Progress 01/15/21 to 01/08/24
Outputs
Target Audience:The target audience includes the scientific community at large, plant biologists, wheat scientists, and wheat growers. Changes/Problems:As mentioned above, we had difficulties installing the MRE mutation to GRF4 via the prime editing in Objective 1, then adopted the TR-HDR approach, and succeeded. What opportunities for training and professional development has the project provided?This project trained three research scientists, a graduate student and a technician in genome editing, wheat genetics, and molecular biology. Research assistant Ajay Gupta worked on this project until end of July 2021 in the development and test of the PE systems, GRF4 PE constructs, wheat transformation, and construction of the deep sequencing libraries. Research assistant Yifan Wang worked on screening the TR-HRD populations for MRE mutations. Postdoc scientist Dr.
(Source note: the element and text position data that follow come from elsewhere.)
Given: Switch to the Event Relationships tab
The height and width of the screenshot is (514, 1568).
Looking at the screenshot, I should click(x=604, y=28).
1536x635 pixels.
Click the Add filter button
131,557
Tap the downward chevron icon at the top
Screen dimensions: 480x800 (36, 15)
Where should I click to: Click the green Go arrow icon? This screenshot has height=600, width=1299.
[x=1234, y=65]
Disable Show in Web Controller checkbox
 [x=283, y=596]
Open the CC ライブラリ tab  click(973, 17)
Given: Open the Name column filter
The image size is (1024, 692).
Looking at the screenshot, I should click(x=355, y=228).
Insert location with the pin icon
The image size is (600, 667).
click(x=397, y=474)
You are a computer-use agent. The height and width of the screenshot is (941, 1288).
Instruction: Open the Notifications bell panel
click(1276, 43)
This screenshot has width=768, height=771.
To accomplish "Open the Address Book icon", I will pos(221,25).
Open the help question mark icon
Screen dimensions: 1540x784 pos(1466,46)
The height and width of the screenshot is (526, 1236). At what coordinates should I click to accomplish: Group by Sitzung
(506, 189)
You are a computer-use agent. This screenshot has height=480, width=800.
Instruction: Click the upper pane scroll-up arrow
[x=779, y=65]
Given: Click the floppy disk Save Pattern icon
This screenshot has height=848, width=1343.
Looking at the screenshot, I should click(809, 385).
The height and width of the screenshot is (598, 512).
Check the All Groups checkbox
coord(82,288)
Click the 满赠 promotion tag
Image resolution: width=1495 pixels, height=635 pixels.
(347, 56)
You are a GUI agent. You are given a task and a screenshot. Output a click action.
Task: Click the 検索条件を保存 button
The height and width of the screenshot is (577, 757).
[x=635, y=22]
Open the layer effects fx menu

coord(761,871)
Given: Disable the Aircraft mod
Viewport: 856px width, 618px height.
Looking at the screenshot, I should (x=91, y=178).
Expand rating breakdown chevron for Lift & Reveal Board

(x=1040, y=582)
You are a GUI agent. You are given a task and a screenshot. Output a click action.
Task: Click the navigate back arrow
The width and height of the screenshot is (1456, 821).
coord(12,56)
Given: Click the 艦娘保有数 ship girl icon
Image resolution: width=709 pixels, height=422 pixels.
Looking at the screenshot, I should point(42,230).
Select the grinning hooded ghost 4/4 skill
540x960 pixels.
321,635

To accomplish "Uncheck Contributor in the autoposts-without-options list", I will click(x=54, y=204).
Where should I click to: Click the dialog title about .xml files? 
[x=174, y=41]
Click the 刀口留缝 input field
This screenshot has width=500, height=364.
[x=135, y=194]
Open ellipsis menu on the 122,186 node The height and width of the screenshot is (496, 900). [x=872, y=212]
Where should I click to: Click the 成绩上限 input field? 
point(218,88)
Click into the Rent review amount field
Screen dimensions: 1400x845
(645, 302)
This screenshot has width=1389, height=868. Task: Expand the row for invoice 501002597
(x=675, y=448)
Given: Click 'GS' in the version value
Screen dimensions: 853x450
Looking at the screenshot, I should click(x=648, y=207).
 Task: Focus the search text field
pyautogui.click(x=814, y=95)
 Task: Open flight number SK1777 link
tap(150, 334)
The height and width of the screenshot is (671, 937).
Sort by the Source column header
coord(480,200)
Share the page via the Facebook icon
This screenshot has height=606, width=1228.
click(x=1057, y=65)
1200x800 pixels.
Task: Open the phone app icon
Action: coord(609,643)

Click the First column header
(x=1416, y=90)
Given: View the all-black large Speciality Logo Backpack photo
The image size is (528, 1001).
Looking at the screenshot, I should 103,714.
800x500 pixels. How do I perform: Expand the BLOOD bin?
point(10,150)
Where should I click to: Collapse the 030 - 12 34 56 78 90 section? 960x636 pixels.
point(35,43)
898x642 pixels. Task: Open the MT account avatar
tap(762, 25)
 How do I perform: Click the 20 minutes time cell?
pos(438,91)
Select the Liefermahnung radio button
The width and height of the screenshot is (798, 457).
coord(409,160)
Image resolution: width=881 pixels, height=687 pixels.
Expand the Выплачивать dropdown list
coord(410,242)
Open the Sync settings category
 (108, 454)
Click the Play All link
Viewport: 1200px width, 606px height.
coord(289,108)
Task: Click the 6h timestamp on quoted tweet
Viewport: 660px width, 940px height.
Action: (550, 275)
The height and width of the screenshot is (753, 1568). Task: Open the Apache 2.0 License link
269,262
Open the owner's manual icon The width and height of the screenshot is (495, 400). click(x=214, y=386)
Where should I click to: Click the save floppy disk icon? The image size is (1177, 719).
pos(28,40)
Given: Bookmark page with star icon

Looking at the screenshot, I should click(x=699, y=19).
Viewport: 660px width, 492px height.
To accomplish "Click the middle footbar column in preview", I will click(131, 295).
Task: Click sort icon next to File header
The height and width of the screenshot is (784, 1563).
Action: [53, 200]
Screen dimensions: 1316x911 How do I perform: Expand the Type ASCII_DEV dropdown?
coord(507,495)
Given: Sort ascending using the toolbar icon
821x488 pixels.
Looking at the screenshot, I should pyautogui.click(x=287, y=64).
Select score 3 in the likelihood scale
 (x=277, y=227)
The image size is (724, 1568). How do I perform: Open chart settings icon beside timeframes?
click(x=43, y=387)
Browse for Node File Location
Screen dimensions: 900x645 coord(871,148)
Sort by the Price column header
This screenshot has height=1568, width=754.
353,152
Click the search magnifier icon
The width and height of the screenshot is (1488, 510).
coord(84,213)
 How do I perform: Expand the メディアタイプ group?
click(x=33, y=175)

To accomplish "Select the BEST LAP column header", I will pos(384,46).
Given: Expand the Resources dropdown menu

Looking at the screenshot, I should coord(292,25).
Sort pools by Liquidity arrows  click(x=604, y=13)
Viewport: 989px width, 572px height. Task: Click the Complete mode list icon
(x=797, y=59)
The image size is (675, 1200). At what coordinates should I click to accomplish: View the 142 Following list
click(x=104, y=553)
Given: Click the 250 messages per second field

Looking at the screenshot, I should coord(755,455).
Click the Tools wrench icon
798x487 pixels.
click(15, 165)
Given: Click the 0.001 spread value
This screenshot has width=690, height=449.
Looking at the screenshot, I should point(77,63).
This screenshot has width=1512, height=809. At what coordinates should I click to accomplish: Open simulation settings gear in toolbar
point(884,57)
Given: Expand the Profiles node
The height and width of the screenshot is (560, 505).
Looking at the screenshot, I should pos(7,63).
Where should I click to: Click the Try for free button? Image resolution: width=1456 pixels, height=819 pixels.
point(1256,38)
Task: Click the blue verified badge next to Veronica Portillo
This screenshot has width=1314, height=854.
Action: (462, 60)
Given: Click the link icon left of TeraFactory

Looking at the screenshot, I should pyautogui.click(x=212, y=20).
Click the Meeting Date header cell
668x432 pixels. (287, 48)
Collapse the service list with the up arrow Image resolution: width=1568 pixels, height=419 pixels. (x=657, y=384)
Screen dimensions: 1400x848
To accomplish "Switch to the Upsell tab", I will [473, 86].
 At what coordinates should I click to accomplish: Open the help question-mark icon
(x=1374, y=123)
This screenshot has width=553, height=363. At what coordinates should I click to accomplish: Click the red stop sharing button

Ming Ma worked on nitrogen use efficiency of the GRF4 mutant via in-kind support. MS graduate student Ankush Sharma has been working on the project since August 2021 in analysis of the deep sequencing results and screening the T1 populations for mutations. Technician Yanhang Zhang worked on wheat transformation. How have the results been disseminated to communities of interest?Results have been disseminated to the research community mainly through scientific conferences/meetings, and the project webpage as described in the products section. What do you plan to do during the next reporting period to accomplish the goals?
Nothing Reported
Impacts
What was accomplished under these goals?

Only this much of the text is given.